The vacuum cleaner has been artfully positioned just inside the front door since the Christmas tree came down. Think staging. If anyone just stops by, this gives the illusion that they just interrupted my frenzied cleaning. To sustain this ruse though, you have to remember to dust the vacuum cleaner itself and drag it around by its leash from time to time. I have a friend who leaves her vacuum cleaner out so after a family member trips on the trip wire, I mean cord, they’ll become so fed up that THEY do the vacuuming. I call that a plan.
You have to understand that we have two dogs. Petey, the one we think is half coyote, sheds fur like a snow blower in Detroit. Vacuuming, therefore, is our bedrock of home maintenance. I do get around to vacuuming eventually, and isn’t it really the thought that counts?
Years back, I asked my then 13-year-old son, Ian, if he could tidy up the house and vacuum. We came home and couldn’t believe what a fantastic job he’d done. When his OCD kicks in, he’s a hard one to beat.

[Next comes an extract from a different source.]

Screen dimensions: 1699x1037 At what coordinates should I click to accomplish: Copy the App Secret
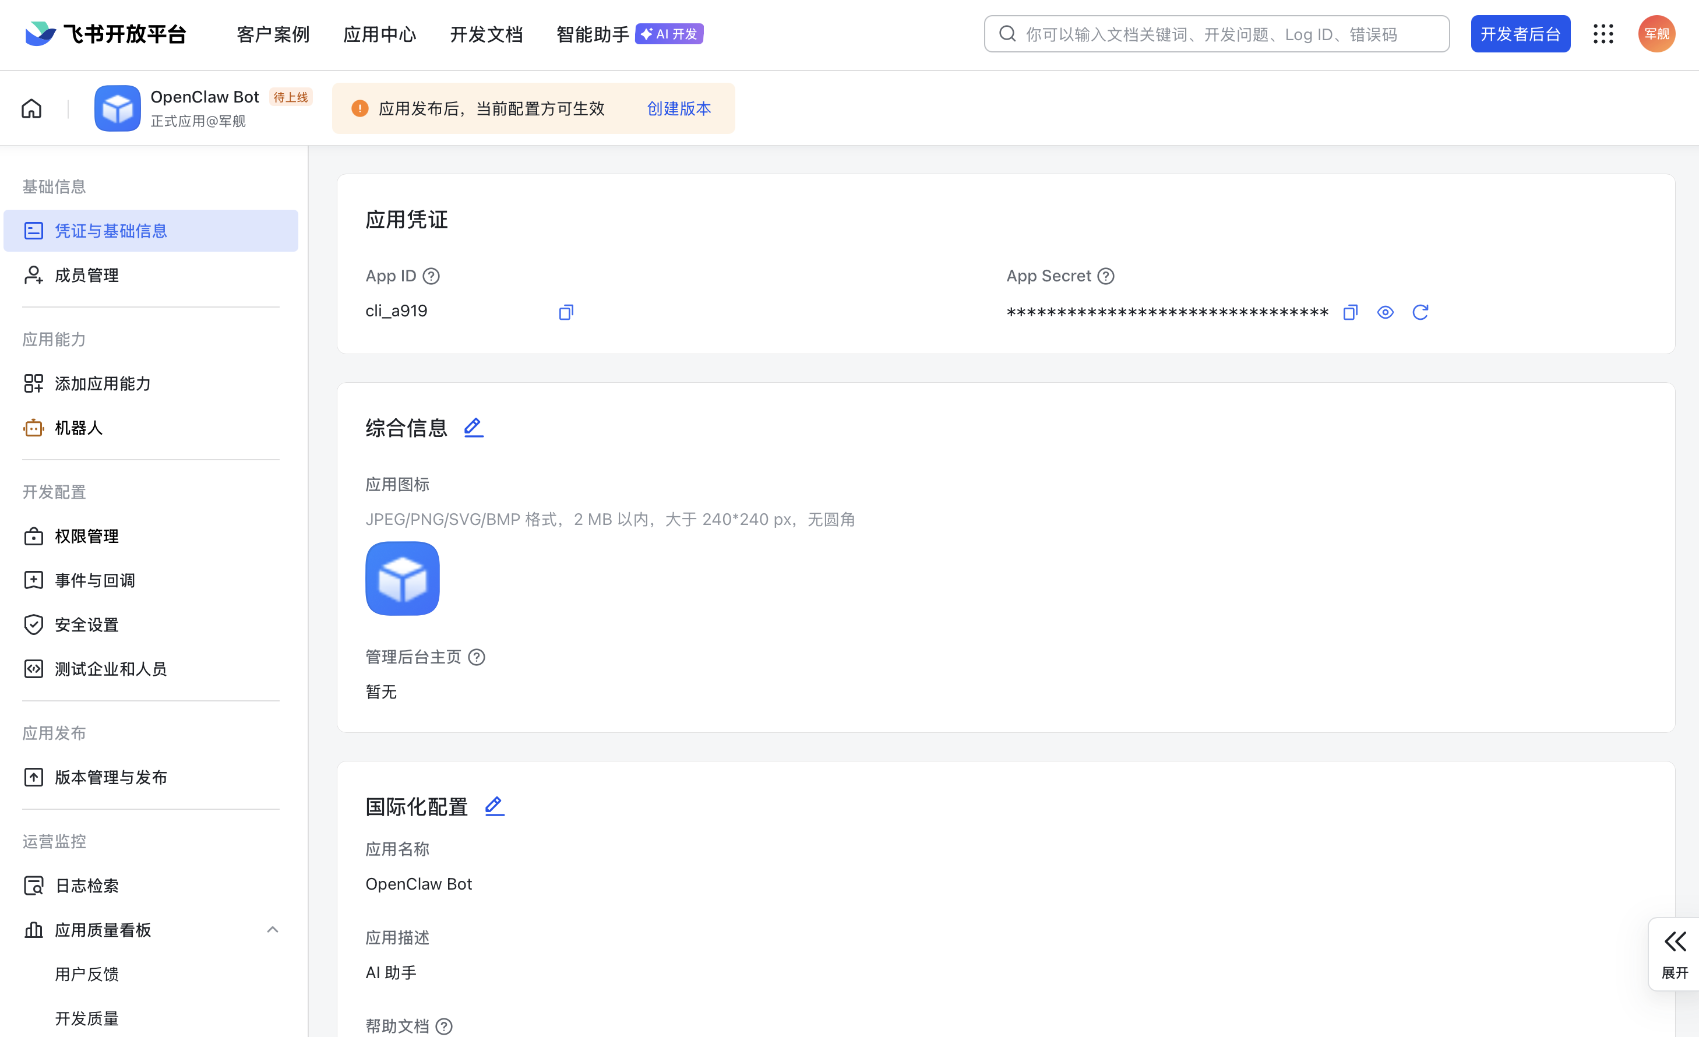(x=1350, y=312)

But the next day I started noticing there were cumulous clouds of dust on top of all the lampshades in the living room. There were also dust drifts on the window sills. Later, Ian confessed he’d gone out to the garage, gotten the electric-powered leaf blower, and taken it for a quick spin through the house. The wooden floors looked fabulous, but for the next few months, I felt like I was living inside a snow globe as gravity took its toll.
So, what am I doing right now? I’m sitting on the computer with my back to the vacuum. I’m snubbing it. It’s not like it’s going anywhere without me, and with Edison urging people to cut back on the consumption of electricity during peak hours, I’m exercising restraint. I will get to the vacuuming later, as soon as I finish cutting those crop circles in the overgrown lawn out front.